Butterscotch

Lyn Loates

David Ling Publishers

Otago Daily Times, May 1st 2009

Butterscotch is a peculiar mixture of the familiar and the bizarre, a whodunnit in which the prosaic streets of 1960s and 1970s Christchurch are occupied by an eccentric (and villainous) cast of characters.

The novel begins in 1979 with the suspicious death of Helen Mainyard in Victoria Park, then jumps back to the time of the notorious Parker/Hulme murder, the point at which the events leading to Ms Mainyard’s untimely demise are initiated.

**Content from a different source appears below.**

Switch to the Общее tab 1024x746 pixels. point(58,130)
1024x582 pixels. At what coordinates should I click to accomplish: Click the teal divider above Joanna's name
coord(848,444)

Helen is only 8 when her parents suddenly and unexpectedly relocate the family to Australia, and New Zealand soon disappears from her consciousness (with the exception of a fascination with crime that she traces back to the 1954 murder).

These memories remain buried for 16 years, until the eve of her departure for Cambridge University, when Christchurch (and especially Amberly, a stately home that had fascinated her as a girl) begins to haunt her dreams.

In an attempt to lay a guilty secret to rest she returns to her old home and finds instead that most of her childhood has been built on lies. Having always assumed the precipitous nature of her parents’ move was related to the Victoria Park murder, Helen discovers the reality is both more personal and dark. Rather than releasing her, it draws her further into her past, with fatal results.

I was repeatedly surprised by unexpected twists, and hope that the number of mass murderers and paedophiles that populate the novel’s pages are indeed, as the author’s disclaimer asserts, entirely fictional.